There are 1 million users of the scikit-learn library around the world. The core developer team is approximately 20 people and there are only 6 people on triage. A sprint participant from Latin America, Juan Martín Loyola, contributed extensively towards the scikit-learn library in 2021 as a result of the Data Umbrella sprints. He was recently invited to become a Triage Team member. Receiving this invitation is a significant milestone and one that Data Umbrella is very happy to have supported. Read more in “Interview with Juan Martín Loyola.”

Another contributor, Maren Westerman, was an attendee at all four Data Umbrella events and has now become an organizer for a meet-up group in her city in Germany. Maren is applying ideas she learned from the Data Umbrella sprints to organize her own meet-up and hackathon community.

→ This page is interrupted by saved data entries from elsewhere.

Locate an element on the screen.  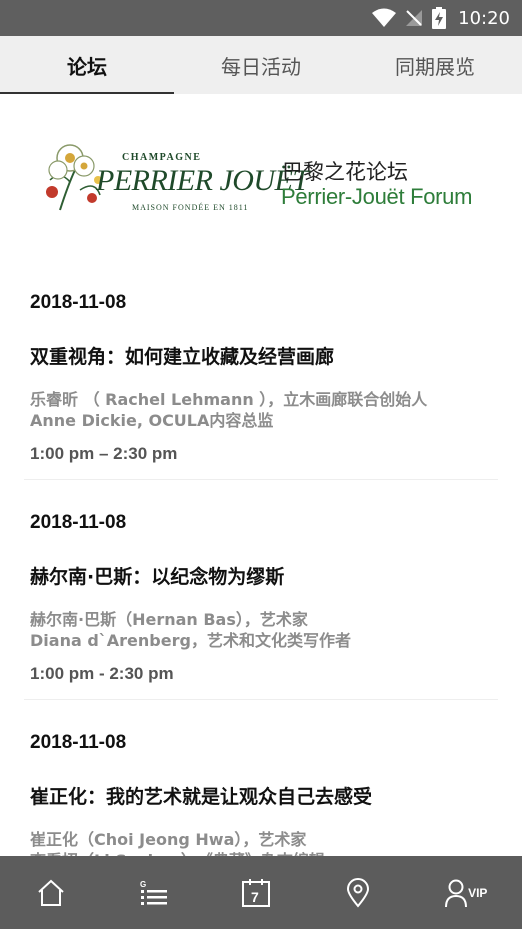
event-time: 1:00 pm – 2:30 pm is located at coordinates (104, 454).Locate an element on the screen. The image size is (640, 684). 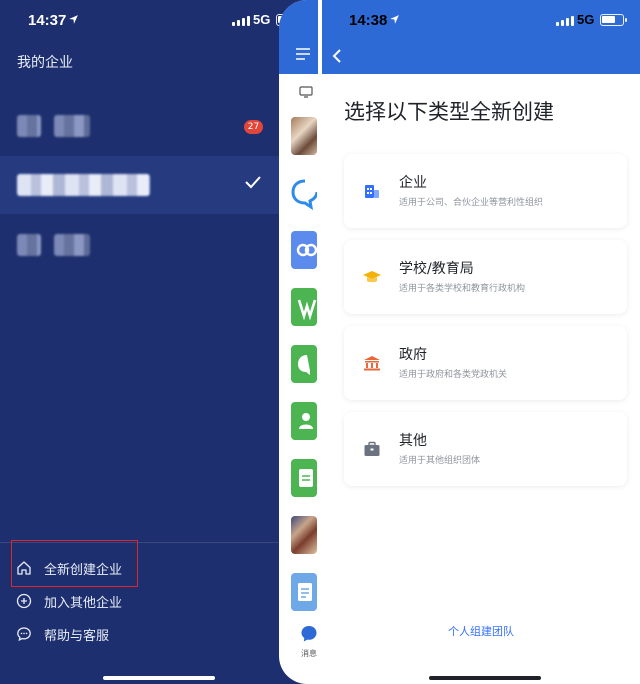
message-app-icon is located at coordinates (304, 364).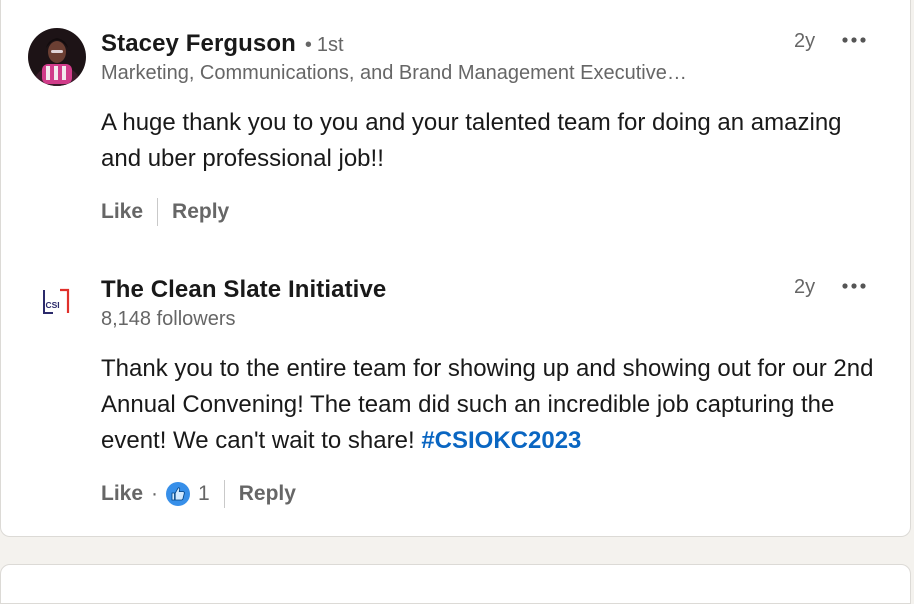 The height and width of the screenshot is (604, 914). Describe the element at coordinates (53, 305) in the screenshot. I see `logo-text: CSI` at that location.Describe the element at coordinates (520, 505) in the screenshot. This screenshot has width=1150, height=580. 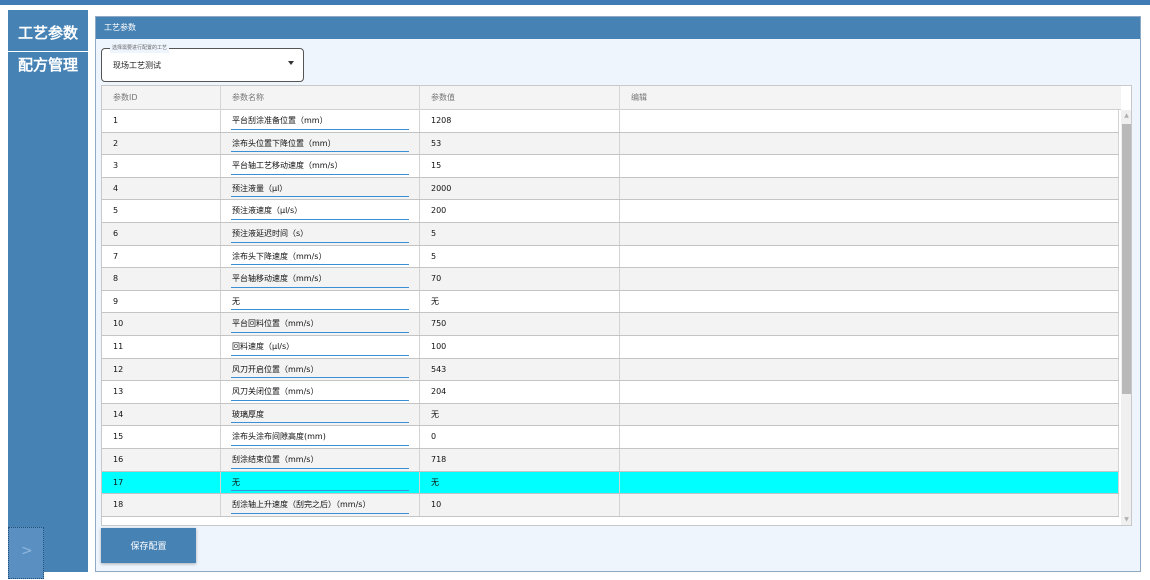
I see `param-value-cell: 10` at that location.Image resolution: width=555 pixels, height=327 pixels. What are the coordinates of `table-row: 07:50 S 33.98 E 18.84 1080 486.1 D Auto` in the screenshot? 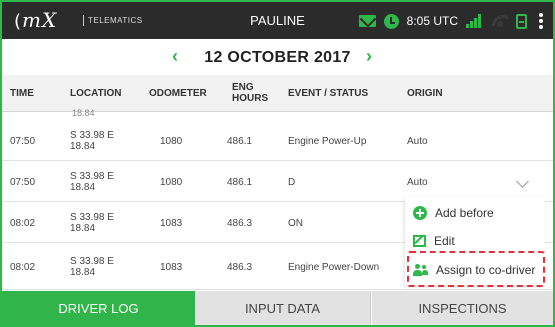 It's located at (278, 182).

A number of sprint participants wrote blogs on their sprint experience.

What’s next?

Data Umbrella event organizers would like to see growth in the community of contributors, especially with involvement from people outside of  traditional metropolitan tech hubs in the US and Western Europe. In 2022 (Jan-Feb), Data Umbrella collaborated with PyMC (a Bayesian Python library) to create a series of videos and tutorials for the community on contributing to PyMC, which then culminated in an online sprint. Data Umbrella is organizing an open source sprint in June 2022 for the Python libraries NumPy and SciPy, with a focus on Africa and the Middle East. The group is looking for further funding to create resources that will enable others to run data sprints towards a “train-the-trainer” model.

Acknowledgements

Data Umbrella would like to thank the scikit-learn maintainers for their contributions to the sprints, from curating issues to patiently reviewing pull requests, updating the contributing documentation based on feedback and creating video resources.